Chi in Palestina c’è stato prima della strage di Hamas e dello sterminio di civili in cui si è trasformata la rappresaglia del governo di Israele, ha descritto uno stillicidio di violenze e di sopraffazioni gratuite. «Ai ragazzi di Gaza che lanciavano pietre contro il muro, i cecchini dell’esercito israeliano sparavano proiettili non convenzionali che esplodendo lasciavano schegge in tutto il corpo rendendo impossibile estrarle tutte. Queste provocavano sofferenze indicibili. Nel momento in cui rimaniamo indifferenti siamo responsabili. Il genocidio degli Ebrei è avvenuto nel silenzio dell’Occidente.
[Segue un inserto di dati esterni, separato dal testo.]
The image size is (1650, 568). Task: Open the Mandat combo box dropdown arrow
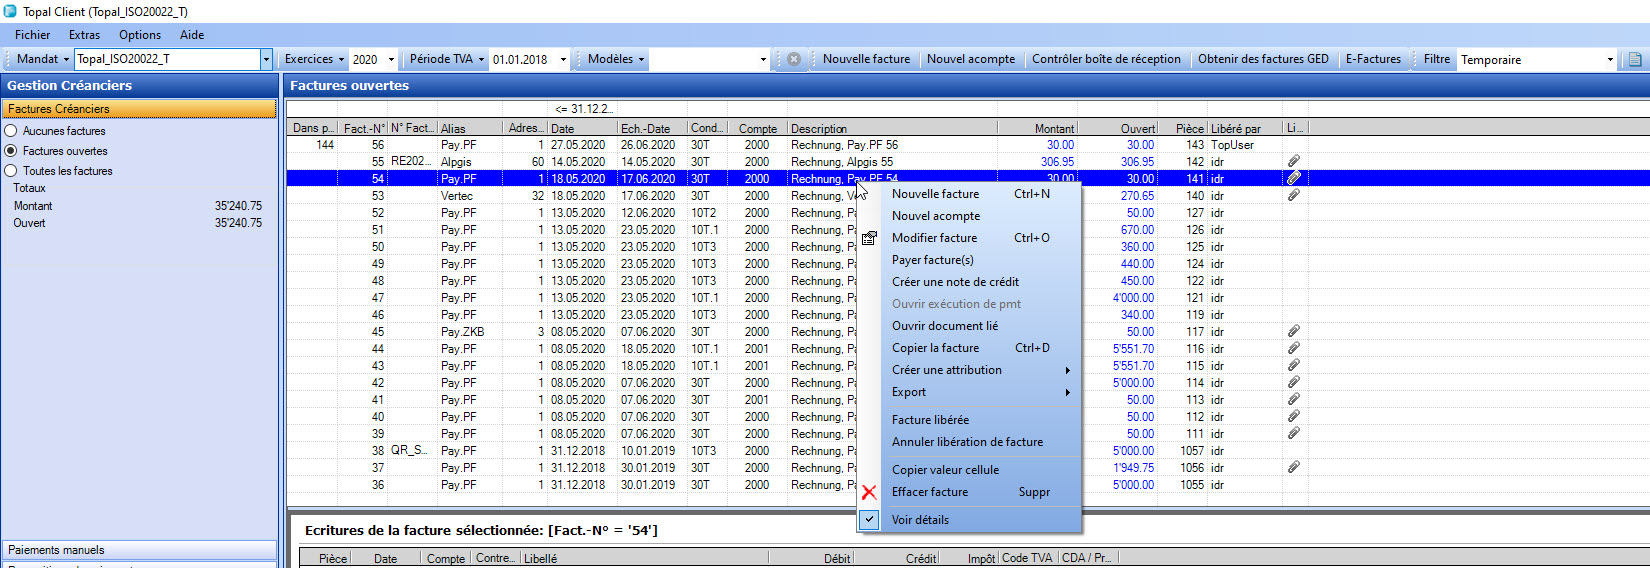[266, 59]
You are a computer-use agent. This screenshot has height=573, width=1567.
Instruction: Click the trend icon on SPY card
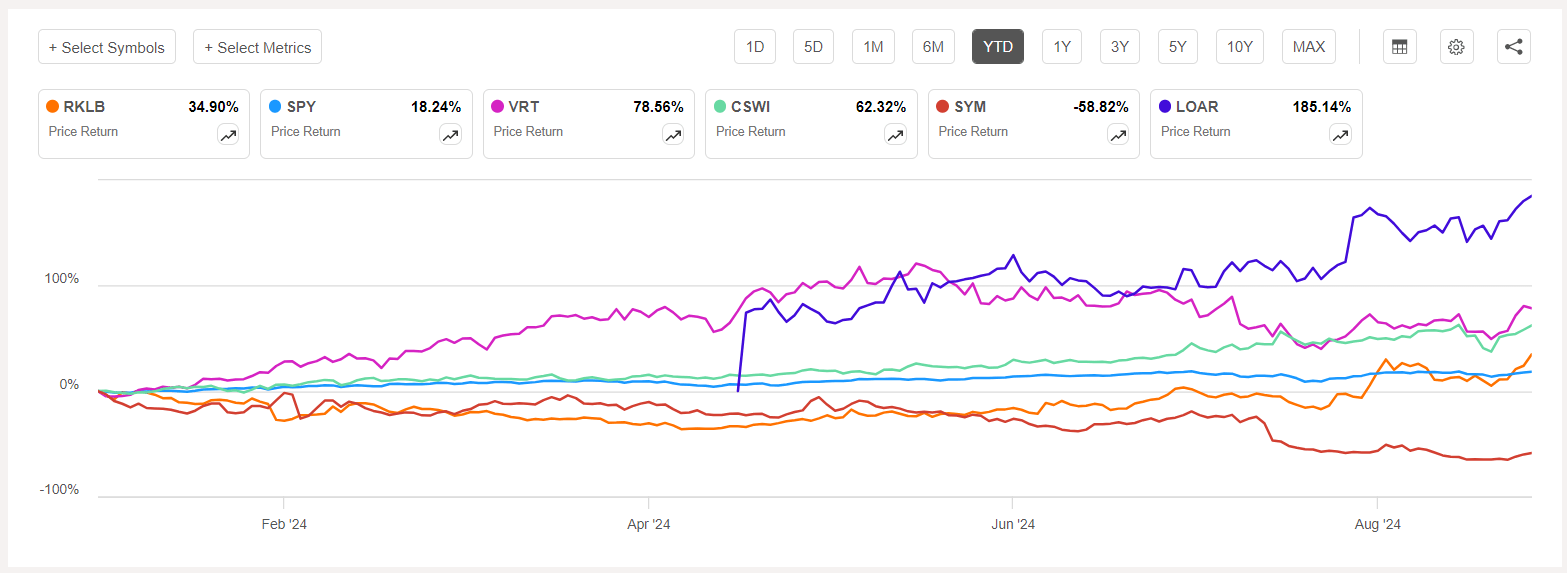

È il silenzio che uccide, facciamoci sentire», ha esortato Pina Deiana, psicologa in missione in Medio Oriente con Medici Senza Frontiere tra il 2019 e il 2020.
Nicola Giua, dell'associazione Cobas-Sardegna, ha denunciato una certa deriva «oscurantista» nelle scuole. «Chi insegna la storia della Palestina è spesso soggetto a provvedimenti disciplinari. Il ministro dell’istruzione dispone le ispezioni, ma bisogna raccontare come mai si è arrivati all’oggi, senza indicare le colpe, ma lasciando che i ragazzi si facciano un’opinione», ha detto l’attivista parlando a un pubblico anche di giovani, che non hanno avuto remore a parlare, persino dal palco, di «criminalizzazione del dissenso», di «genocidio» e di «apartheid».